DJs are raving over Indonesian meme, ‘Om Telolet Om’; Here’s what it means
Yesterday, December 20, the dance music world became immediately inundated with a bizarre new meme, “Om Telolet Om.” The almost-palindromic phrase, which translates roughly to “Sir, honk your horn, sir” in Indonesian, flabbergasted as many DJs as it attracted. Nonetheless, numerous big-name producers hopped onto the viral opportunity with greater enthusiasm than the mannequin challenge. Within a day of the meme’s inception, the Asian onomatopoeia spurred “remixes” from acts like Ummet Ozcan and Firebeats:
While not everyone in the dance music industry put effort toward producing music surrounding the meme in its infancy, the phrase has been at the tip of every DJs thumbs as varied stars have tweeted in coy knowledge of the meme’s existence, bewilderment at its meaning, or to help others in figuring out its origin.
what is Om Telolet Om?
— MARTIN GARRIX (@MartinGarrix) December 20, 2016
OM TELOLET OM
— Zedd (@Zedd) December 20, 2016
Om Telolet Om is awesome
— marshmello (@marshmellomusic) December 20, 2016
Om Telolet Om
— DJ SNAKE (@djsnake) December 20, 2016
top track of #Ultra2017:
Om – Telolet (Om remix)

INFORMATION SHOWN:
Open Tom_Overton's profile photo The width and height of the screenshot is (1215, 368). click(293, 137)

...

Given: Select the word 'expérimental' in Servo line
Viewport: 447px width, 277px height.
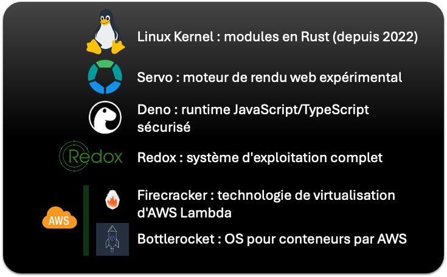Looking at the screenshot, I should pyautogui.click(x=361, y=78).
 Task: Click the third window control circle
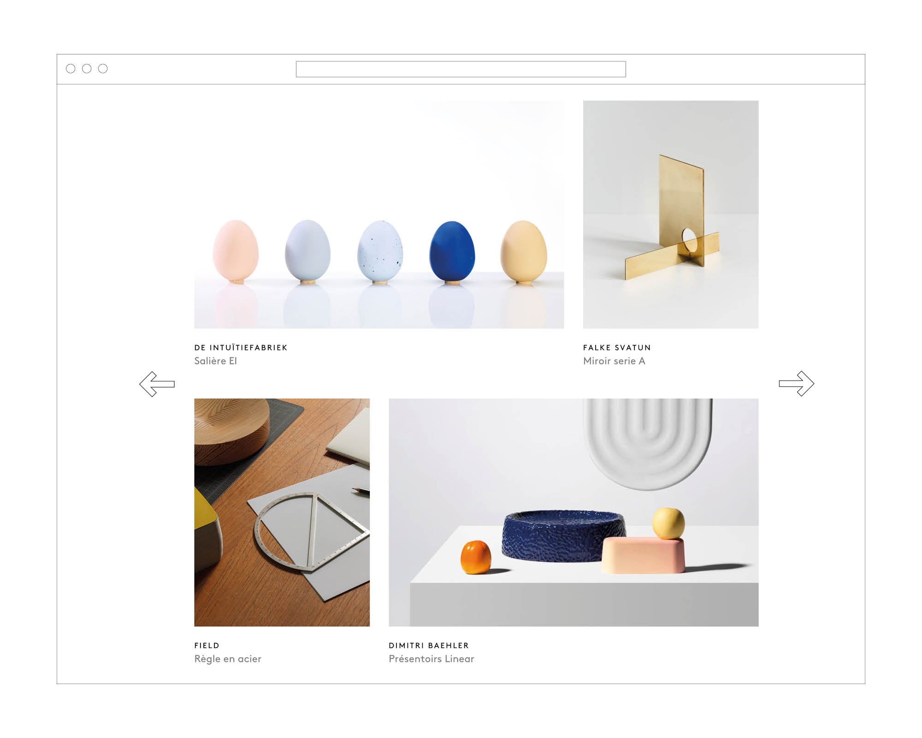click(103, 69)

WORK ORDER: Copy everything in the Om Telolet Om article from "what is Om Telolet" down to "Telolet (Om remix)", word for word. The records have nothing to do with this.

EXERCISE SOLUTION:
what is Om Telolet Om?
— MARTIN GARRIX (@MartinGarrix) December 20, 2016
OM TELOLET OM
— Zedd (@Zedd) December 20, 2016
Om Telolet Om is awesome
— marshmello (@marshmellomusic) December 20, 2016
Om Telolet Om
— DJ SNAKE (@djsnake) December 20, 2016
top track of #Ultra2017:
Om – Telolet (Om remix)